■ Task details
Would you please restate every record exactly as written?

■ Dataset
☆ ☆ ☆ ☆

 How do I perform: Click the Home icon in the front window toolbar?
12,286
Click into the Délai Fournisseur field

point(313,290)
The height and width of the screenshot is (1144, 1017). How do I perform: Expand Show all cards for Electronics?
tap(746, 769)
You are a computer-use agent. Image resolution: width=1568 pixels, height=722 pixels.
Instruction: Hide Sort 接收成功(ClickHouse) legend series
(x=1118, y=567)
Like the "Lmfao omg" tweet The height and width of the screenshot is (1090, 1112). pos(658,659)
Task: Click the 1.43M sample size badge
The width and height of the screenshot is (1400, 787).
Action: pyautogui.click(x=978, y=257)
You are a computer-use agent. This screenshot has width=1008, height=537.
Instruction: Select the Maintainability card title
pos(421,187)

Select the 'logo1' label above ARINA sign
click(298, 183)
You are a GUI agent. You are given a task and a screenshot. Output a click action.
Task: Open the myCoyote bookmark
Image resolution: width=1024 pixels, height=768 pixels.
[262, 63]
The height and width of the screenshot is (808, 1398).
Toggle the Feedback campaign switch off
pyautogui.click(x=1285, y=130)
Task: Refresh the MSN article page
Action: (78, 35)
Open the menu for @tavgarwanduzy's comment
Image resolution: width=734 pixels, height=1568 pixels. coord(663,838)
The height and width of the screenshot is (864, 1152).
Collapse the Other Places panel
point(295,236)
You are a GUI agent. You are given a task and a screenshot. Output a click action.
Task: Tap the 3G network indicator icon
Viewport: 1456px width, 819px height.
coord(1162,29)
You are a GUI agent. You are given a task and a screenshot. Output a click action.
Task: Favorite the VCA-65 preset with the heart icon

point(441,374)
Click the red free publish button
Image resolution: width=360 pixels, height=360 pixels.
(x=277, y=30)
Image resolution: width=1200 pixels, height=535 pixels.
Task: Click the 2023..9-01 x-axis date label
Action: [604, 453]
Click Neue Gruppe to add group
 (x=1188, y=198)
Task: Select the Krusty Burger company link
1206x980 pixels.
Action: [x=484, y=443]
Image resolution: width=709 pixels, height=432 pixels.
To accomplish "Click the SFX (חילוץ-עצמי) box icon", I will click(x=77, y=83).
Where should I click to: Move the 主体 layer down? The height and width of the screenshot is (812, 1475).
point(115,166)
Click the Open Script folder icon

☆ ☆ ☆ ☆

■ Task response
 How do I perform: Click the Home icon in the front window toolbar?
12,286
Click into the Délai Fournisseur field

point(313,290)
The height and width of the screenshot is (1144, 1017). How do I perform: Expand Show all cards for Electronics?
tap(746, 769)
You are a computer-use agent. Image resolution: width=1568 pixels, height=722 pixels.
Instruction: Hide Sort 接收成功(ClickHouse) legend series
(x=1118, y=567)
Like the "Lmfao omg" tweet The height and width of the screenshot is (1090, 1112). pos(658,659)
Task: Click the 1.43M sample size badge
The width and height of the screenshot is (1400, 787).
Action: pyautogui.click(x=978, y=257)
You are a computer-use agent. This screenshot has width=1008, height=537.
Instruction: Select the Maintainability card title
pos(421,187)

Select the 'logo1' label above ARINA sign
click(298, 183)
You are a GUI agent. You are given a task and a screenshot. Output a click action.
Task: Open the myCoyote bookmark
Image resolution: width=1024 pixels, height=768 pixels.
[262, 63]
The height and width of the screenshot is (808, 1398).
Toggle the Feedback campaign switch off
pyautogui.click(x=1285, y=130)
Task: Refresh the MSN article page
Action: (78, 35)
Open the menu for @tavgarwanduzy's comment
Image resolution: width=734 pixels, height=1568 pixels. coord(663,838)
The height and width of the screenshot is (864, 1152).
Collapse the Other Places panel
point(295,236)
You are a GUI agent. You are given a task and a screenshot. Output a click action.
Task: Tap the 3G network indicator icon
Viewport: 1456px width, 819px height.
coord(1162,29)
You are a GUI agent. You are given a task and a screenshot. Output a click action.
Task: Favorite the VCA-65 preset with the heart icon

point(441,374)
Click the red free publish button
Image resolution: width=360 pixels, height=360 pixels.
(x=277, y=30)
Image resolution: width=1200 pixels, height=535 pixels.
Task: Click the 2023..9-01 x-axis date label
Action: [604, 453]
Click Neue Gruppe to add group
 (x=1188, y=198)
Task: Select the Krusty Burger company link
1206x980 pixels.
Action: [x=484, y=443]
Image resolution: width=709 pixels, height=432 pixels.
To accomplish "Click the SFX (חילוץ-עצמי) box icon", I will click(x=77, y=83).
Where should I click to: Move the 主体 layer down? The height and width of the screenshot is (812, 1475).
point(115,166)
Click the Open Script folder icon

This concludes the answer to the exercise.